> **Work to be completed**
Revise the global trade report from "The new WTO" through "world's biggest trader.", replacing "China" with "the People's Republic of China" wherever it occurs, and give the revised passage.

--- Document section ---

1 Global
trade to gain speed in 2014 (Andrew Walker on BBC) The growth of global commerce will pick up speed
this year and next, says the World Trade Organization. Trade will grow by a "modest" 4.7% this year
and by 5.3% in 2015, says the WTO. Next year's figure, if correct, would be in
line with the average growth rate in world trade over the last 20 years. These
forecasts are consistent with other figures that show the world economy is
gradually recovering from the financial crisis.
In 2009, trade in goods declined by 12% and bounced back
by 14% the following year. The year 2011 was in line with the long term
average, then came what the WTO calls a two-year slump - annual growth of
around 2%. The overall impact is that global trade is above its pre-crisis
level, but well below where it would have been, had it grown in line with the
earlier pre-crisis trend.
But if world trade and its growth before 2008 was in some sense normal,
we are still not back there. But perhaps that isn't normal any more. The
agency's director general, Roberto Azevedo, said that just waiting for an
automatic increase in trade was not enough. He called for new trade
liberalisation agreements, in particular the negotiations known as the Doha
Round.
The new WTO figures confirm that China is now the biggest goods
trader in the world. Adding together exports and imports, China leads the US,
which is itself still the biggest trader in commercial services. However, the
picture is different if the European Union is treated as a single unit,
counting the trade of EU member states with outside nations and excluding
commerce within the Union. On that basis, the EU is the world's biggest trader.
2 Facebook may launch e-money transfer in Europe (Samuel Gibbs
in The Guardian) Facebook is preparing a money
transfer service in Europe that
would allow it to compete with the likes of Western Union, while giving users
the option of storing money with the social network or buying items online. The
US tech firm is seeking regulatory approval in its European base in Ireland for "e-money" status, which
would see it issue digital credits that can be converted into cash by
recipients.

--- Supplied information ---

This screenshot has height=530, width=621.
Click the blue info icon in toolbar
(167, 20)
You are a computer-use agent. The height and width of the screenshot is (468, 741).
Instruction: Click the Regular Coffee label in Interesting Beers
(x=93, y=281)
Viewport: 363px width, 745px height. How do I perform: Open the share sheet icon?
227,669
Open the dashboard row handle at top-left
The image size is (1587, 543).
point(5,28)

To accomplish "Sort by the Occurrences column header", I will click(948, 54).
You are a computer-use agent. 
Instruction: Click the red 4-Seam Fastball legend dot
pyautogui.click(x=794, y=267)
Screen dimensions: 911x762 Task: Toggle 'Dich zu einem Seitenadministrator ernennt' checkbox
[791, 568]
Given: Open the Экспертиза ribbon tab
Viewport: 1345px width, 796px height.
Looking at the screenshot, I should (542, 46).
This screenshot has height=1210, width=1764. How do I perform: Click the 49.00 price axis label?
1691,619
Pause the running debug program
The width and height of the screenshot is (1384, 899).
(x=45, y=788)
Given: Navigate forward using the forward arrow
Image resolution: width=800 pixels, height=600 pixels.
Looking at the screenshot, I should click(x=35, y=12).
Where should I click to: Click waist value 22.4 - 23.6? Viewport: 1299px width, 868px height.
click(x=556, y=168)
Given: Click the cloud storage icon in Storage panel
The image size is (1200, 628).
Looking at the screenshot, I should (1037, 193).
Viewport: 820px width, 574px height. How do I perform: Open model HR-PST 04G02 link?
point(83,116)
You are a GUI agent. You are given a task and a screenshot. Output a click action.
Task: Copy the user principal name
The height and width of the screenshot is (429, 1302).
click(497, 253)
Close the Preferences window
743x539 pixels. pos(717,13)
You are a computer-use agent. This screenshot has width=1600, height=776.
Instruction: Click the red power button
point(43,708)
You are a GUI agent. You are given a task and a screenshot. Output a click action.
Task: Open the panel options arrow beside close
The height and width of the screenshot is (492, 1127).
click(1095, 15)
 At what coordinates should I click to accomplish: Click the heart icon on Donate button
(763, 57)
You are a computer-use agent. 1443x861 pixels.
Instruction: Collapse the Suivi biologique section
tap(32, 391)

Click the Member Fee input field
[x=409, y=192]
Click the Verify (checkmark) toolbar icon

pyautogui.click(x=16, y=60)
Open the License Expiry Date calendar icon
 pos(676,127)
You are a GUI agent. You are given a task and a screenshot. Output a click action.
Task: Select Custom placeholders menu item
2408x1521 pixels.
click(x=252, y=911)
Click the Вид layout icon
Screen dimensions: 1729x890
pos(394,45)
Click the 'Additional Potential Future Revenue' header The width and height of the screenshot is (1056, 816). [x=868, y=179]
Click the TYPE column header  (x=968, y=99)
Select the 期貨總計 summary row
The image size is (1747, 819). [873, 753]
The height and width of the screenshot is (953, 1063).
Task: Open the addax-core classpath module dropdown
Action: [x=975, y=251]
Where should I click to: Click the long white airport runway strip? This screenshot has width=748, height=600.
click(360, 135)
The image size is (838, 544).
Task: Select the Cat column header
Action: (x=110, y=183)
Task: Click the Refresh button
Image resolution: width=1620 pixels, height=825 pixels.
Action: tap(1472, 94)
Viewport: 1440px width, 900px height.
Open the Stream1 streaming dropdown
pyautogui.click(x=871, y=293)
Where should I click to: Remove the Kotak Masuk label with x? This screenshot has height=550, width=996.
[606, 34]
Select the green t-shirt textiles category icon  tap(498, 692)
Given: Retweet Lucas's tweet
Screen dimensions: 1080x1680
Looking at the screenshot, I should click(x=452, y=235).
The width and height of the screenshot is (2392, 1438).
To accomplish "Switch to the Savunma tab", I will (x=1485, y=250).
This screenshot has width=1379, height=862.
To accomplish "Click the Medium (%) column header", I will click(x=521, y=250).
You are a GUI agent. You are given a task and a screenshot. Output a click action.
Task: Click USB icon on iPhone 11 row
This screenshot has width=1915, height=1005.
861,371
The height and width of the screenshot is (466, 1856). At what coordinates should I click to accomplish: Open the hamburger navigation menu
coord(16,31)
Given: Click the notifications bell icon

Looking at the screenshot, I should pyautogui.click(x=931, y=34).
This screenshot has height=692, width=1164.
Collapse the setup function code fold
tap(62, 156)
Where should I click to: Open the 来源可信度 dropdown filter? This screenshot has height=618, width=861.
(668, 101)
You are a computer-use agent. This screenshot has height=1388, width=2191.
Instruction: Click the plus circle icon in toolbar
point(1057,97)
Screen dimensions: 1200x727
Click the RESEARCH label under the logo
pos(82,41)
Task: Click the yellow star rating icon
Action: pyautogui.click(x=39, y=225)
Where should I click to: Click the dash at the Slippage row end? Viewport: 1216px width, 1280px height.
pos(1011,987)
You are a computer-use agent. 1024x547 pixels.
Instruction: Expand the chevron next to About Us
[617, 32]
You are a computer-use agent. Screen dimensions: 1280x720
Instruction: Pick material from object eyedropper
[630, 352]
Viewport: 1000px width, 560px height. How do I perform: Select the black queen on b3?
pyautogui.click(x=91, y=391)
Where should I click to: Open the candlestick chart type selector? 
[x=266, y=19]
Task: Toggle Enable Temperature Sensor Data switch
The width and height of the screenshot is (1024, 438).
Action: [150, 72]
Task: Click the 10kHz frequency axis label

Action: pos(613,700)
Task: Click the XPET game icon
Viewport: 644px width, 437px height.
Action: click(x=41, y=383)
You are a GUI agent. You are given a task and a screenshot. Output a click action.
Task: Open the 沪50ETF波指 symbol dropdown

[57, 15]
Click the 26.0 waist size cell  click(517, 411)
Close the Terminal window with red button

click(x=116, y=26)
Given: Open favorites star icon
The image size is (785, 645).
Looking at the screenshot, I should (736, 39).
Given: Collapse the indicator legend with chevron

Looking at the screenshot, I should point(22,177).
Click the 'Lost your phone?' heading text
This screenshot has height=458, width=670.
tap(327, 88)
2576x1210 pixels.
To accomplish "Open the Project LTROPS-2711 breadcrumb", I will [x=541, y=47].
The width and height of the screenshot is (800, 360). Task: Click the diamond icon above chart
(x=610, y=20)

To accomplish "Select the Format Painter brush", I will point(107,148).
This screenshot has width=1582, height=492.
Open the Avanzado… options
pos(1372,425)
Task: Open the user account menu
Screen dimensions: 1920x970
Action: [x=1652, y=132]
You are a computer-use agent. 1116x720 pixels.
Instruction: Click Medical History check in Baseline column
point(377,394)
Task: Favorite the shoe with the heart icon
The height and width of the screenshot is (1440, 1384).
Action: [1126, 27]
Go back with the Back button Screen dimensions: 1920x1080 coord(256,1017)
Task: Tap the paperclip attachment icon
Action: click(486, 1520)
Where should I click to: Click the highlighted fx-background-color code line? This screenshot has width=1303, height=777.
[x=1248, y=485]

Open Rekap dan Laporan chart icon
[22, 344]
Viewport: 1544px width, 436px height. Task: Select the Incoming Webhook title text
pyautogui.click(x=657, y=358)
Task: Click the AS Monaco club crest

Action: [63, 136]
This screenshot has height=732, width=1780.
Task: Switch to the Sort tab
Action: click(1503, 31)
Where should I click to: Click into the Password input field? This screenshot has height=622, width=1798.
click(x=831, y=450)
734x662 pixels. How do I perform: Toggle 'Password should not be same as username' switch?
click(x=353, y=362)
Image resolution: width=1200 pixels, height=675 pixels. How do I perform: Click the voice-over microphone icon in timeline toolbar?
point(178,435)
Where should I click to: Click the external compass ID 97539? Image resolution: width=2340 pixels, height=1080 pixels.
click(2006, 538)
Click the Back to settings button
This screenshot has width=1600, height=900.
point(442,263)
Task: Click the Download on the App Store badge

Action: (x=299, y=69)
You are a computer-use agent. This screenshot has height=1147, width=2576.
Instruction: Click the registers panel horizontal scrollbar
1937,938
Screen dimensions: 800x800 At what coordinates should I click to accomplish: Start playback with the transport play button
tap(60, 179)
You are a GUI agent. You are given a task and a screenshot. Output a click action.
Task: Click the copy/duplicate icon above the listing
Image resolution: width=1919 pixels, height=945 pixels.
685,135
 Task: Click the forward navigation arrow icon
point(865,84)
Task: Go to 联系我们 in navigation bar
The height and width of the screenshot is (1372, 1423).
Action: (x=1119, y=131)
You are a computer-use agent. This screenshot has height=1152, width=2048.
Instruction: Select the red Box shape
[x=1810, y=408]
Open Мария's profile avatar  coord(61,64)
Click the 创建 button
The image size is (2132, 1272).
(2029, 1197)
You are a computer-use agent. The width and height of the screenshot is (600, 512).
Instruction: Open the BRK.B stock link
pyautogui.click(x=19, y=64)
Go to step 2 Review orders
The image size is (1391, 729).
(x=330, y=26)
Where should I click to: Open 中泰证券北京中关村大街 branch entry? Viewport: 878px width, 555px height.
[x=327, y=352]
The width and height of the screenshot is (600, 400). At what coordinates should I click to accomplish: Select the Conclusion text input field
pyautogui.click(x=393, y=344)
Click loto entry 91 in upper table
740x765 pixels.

---

> **Task response**
The new WTO figures confirm that the People's Republic of China is now the biggest goods
trader in the world. Adding together exports and imports, the People's Republic of China leads the US,
which is itself still the biggest trader in commercial services. However, the
picture is different if the European Union is treated as a single unit,
counting the trade of EU member states with outside nations and excluding
commerce within the Union. On that basis, the EU is the world's biggest trader.